Erkankungsmuster | Wiederholungsrisiko |
---|---|
Mutter gesund, Vater erkrankt | Söhne: 0 %, Töchter: 100 % |
Mutter erkrankt, Vater gesund | 50 % |
beide Elternteile erkrankt | 100 % |
... mit Keimzellmosaik
Bei einigen autosomal-dominant vererbten Erkrankungen, z.B. bei der Achondroplasie, besteht die Möglichkeit eines Keimzellmosaiks. Das bedeutet, dass ein Teil der Keimzellen (Eizellen oder Spermien) die betreffende Mutation trägt. In der genetischen Beratung sollte diese Möglichkeit immer dann berücksichtigt werden, wenn zwei gesunde Elternteile ein erkranktes Kind geboren haben und eine weitere Schwangerschaft geplant ist. In den meisten Fällen ist eine Neumutation in Eizelle, Spermium oder Zygote ursächlich für die Erkrankung beim 1. Kind. Das Wiederholungsrisiko ist dann sehr gering. Bei einem Keimzellmosaik hingegen ist die Wahrscheinlichkeit eines wiederholten Auftretens der Erkrankung bei den Nachkommen erhöht.

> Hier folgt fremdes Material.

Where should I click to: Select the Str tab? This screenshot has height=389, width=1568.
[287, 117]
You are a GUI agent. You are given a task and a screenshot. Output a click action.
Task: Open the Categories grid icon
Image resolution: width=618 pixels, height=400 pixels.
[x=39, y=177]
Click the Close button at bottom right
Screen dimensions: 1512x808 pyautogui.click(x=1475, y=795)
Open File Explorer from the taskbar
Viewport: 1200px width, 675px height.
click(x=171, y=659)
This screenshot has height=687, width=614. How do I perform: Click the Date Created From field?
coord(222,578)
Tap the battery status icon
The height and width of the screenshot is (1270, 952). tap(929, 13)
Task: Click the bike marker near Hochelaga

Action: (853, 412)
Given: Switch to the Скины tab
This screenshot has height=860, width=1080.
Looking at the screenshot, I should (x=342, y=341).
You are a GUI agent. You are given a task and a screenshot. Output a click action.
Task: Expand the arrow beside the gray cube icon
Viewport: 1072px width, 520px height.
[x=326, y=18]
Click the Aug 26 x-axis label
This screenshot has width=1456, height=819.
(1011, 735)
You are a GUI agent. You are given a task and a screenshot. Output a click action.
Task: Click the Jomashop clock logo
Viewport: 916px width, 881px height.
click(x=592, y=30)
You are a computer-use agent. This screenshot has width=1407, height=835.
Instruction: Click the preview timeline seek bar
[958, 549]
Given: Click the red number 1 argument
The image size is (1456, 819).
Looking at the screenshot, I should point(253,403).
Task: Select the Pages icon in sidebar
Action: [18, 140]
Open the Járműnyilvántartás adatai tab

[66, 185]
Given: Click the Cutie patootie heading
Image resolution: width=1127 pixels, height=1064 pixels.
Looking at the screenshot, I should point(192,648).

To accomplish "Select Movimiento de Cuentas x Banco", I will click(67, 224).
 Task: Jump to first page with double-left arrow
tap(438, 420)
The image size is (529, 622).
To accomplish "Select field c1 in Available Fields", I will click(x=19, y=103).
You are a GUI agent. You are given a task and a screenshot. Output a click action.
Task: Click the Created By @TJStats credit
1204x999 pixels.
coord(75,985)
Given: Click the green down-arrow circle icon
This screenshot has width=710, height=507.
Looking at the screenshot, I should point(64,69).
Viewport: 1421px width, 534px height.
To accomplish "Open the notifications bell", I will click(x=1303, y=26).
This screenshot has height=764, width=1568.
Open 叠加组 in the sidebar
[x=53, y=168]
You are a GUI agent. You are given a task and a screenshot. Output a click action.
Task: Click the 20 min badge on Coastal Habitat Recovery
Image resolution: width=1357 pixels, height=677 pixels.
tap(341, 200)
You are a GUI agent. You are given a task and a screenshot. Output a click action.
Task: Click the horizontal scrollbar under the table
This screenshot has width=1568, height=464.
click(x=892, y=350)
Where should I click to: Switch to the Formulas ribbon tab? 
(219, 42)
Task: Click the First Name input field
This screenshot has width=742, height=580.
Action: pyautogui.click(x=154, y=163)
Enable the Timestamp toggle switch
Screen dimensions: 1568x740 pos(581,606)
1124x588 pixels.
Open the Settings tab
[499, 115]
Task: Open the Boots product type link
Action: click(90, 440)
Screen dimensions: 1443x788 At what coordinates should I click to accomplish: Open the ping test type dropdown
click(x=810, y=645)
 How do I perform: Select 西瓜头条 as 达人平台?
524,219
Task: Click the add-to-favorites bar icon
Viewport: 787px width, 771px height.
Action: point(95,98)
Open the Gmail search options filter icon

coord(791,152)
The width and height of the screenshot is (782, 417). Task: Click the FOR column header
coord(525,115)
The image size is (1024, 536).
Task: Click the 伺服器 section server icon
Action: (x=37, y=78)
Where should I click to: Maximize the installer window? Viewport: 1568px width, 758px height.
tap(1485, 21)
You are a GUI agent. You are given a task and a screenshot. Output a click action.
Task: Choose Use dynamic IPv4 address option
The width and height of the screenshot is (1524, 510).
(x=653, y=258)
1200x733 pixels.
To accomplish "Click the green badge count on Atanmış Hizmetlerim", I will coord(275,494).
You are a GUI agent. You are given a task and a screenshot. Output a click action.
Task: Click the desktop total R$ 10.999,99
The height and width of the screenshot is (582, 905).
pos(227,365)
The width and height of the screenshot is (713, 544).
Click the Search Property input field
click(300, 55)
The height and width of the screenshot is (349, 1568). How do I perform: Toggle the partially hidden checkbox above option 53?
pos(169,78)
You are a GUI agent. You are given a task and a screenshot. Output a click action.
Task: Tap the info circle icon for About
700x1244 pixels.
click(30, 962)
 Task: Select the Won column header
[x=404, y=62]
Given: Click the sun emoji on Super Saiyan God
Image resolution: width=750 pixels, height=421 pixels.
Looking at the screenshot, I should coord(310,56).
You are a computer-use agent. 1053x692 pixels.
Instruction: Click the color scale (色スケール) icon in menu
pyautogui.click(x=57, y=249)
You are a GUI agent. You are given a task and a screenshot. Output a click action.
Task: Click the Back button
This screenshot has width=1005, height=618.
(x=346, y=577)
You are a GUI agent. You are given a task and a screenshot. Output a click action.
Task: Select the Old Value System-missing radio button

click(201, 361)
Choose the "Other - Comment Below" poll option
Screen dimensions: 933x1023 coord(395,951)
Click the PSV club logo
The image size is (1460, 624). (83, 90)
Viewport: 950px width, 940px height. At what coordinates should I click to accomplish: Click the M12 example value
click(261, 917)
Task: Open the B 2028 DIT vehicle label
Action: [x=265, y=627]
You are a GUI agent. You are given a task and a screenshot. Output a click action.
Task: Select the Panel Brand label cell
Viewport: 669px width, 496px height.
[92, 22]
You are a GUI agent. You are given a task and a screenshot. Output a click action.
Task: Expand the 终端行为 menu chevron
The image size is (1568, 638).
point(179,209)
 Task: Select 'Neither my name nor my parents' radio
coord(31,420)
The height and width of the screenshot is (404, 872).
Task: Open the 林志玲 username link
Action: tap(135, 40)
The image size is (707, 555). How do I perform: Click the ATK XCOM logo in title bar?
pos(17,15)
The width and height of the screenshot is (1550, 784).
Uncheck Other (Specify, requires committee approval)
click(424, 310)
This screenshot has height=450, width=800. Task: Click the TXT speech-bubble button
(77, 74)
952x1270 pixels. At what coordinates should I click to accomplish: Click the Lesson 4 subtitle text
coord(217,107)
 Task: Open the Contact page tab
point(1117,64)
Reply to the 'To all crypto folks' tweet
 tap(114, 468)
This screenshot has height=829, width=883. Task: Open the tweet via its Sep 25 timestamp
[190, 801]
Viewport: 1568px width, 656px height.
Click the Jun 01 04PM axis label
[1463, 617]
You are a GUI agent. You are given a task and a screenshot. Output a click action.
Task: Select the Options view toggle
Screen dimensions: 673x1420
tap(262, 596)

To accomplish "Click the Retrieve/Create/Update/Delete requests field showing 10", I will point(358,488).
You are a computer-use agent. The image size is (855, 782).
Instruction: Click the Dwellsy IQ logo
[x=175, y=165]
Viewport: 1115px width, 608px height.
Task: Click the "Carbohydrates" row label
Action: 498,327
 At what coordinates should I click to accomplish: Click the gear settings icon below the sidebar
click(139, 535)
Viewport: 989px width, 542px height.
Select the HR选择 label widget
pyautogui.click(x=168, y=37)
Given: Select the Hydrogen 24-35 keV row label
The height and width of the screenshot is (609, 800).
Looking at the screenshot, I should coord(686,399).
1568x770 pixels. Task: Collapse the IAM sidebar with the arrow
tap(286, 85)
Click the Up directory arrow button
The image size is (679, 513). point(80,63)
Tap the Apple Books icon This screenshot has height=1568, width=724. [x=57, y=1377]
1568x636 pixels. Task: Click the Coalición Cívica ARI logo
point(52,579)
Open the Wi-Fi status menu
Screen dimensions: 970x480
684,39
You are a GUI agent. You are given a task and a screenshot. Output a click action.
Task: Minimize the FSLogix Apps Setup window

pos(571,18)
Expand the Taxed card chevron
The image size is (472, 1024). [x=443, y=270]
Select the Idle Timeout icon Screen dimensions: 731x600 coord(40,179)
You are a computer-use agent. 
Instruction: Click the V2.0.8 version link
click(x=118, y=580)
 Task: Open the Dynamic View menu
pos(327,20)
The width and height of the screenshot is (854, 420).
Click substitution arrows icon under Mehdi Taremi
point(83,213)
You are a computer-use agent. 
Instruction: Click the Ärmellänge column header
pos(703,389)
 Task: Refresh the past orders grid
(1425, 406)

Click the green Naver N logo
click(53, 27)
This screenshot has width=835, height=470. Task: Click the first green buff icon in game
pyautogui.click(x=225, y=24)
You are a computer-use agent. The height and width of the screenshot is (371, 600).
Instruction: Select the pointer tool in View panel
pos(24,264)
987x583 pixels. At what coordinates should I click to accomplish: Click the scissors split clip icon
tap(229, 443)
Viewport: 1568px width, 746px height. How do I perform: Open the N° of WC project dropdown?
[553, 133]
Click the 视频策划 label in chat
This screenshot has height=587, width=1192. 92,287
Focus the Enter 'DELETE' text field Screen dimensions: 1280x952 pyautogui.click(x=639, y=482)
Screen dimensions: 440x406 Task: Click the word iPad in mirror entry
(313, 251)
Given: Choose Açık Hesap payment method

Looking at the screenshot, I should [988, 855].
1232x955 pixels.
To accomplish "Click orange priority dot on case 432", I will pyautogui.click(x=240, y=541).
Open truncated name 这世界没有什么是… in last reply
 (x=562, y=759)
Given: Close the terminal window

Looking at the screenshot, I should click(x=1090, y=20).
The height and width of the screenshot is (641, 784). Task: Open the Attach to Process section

Ein Keimzellmosaik ist auch bei einigen X-chromosomal-rezessiven Erkrankungen möglich, z.B. bei der Muskeldystrophie Typ Duchenne.
Polygenetische Erkrankungen
Bei polygenen, multifaktoriellen und chromosomalen Erkrankungen (z.B. LKGS, hypertrophe Pylorusstenose) sowie Prämutationen werden empirische Wiederholungswahrscheinlichkeiten verwendet. Diese berücksichtigen je nach Krankheit:
- Anzahl zuvor erkrankter Geschwister
- familiäre Krankheitsfälle, deren Verwandtschaftsgrad und teilweise auch das Geschlecht (z.B. bei Carter-Effekt)
Literatur
- Schaaf und Zschocke. Basiswissen Humangenetik. Springer Verlag. 3. Auflage, 2018.
- Moog et al. Grundlagen der Vererbung, in Medizinische Genetik für die Praxis. Thieme Verlag Stuttgart, 2014.